Quite honestly, it looks like A minor with the harmonic G# used in an E major (dominant function) chord.

3. Put the melody back together.

This is what I came up with:

M = melody
H = harmony
A = alternate
M: A  E | C  B | F  G | G#  D
H: Am   | C    | F    | E7
A:      | Am   | Dm   | G#dim

Having said that, it's your song, make whatever you want from it! This is more common practice.
#3
Quote by MetalSpawn at #33474969
I am really a noob on scales and i couldn't find anything about this.I made a song but now im stuck so i want to know which scale i am playing to know what i am doing and get help from it.These are the notes i use;

A E C B F G G#D

If you could help me with naming this scale i'd be so happy



It's hard to tell without context but it's easiest to just call it an A minor scale with a chromatic passing tone (G#)
#4
Quote by MeGaDeth2314
It's hard to tell without context but it's easiest to just call it an A minor scale with a chromatic passing tone (G#)
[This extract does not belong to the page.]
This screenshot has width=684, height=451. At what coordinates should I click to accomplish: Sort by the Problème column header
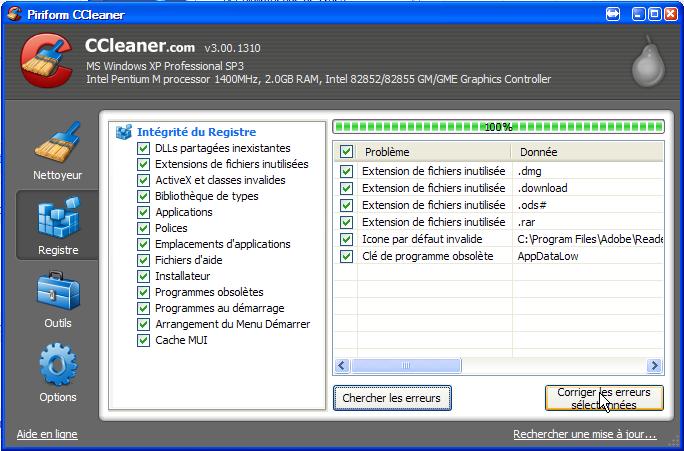435,152
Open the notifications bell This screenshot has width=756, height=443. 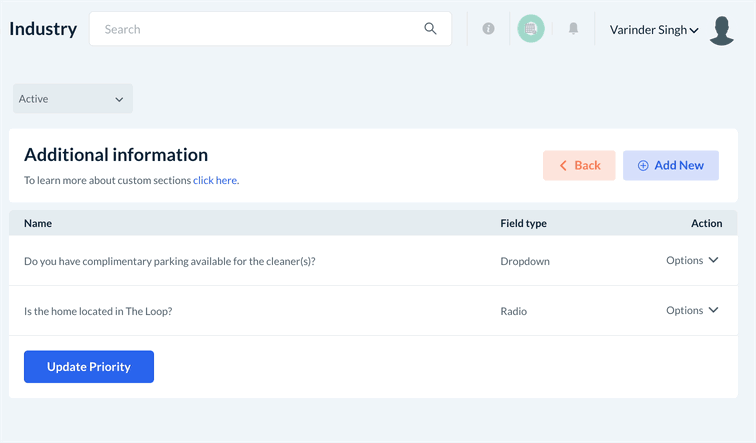coord(573,29)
That's a chord tone. Passing tone has a destination. My ear leads me to a half cadence in this example, if such a thing is even relevant here.
#5
I just call it music
it's all just coming back
it's all coming back

it's all coming back to me
#6
Quote by cdgraves at #33475330
That's a chord tone. Passing tone has a destination. My ear leads me to a half cadence in this example, if such a thing is even relevant here.



it's not a chord tone unless there is a chord being played underneath it and G# is one of the notes in the chord, which TS didn't specify. He simply gave us a series of notes and I arranged them in ascending order. The passing tone would be the G# because it's not in the A natural minor scale, and it leads to the A.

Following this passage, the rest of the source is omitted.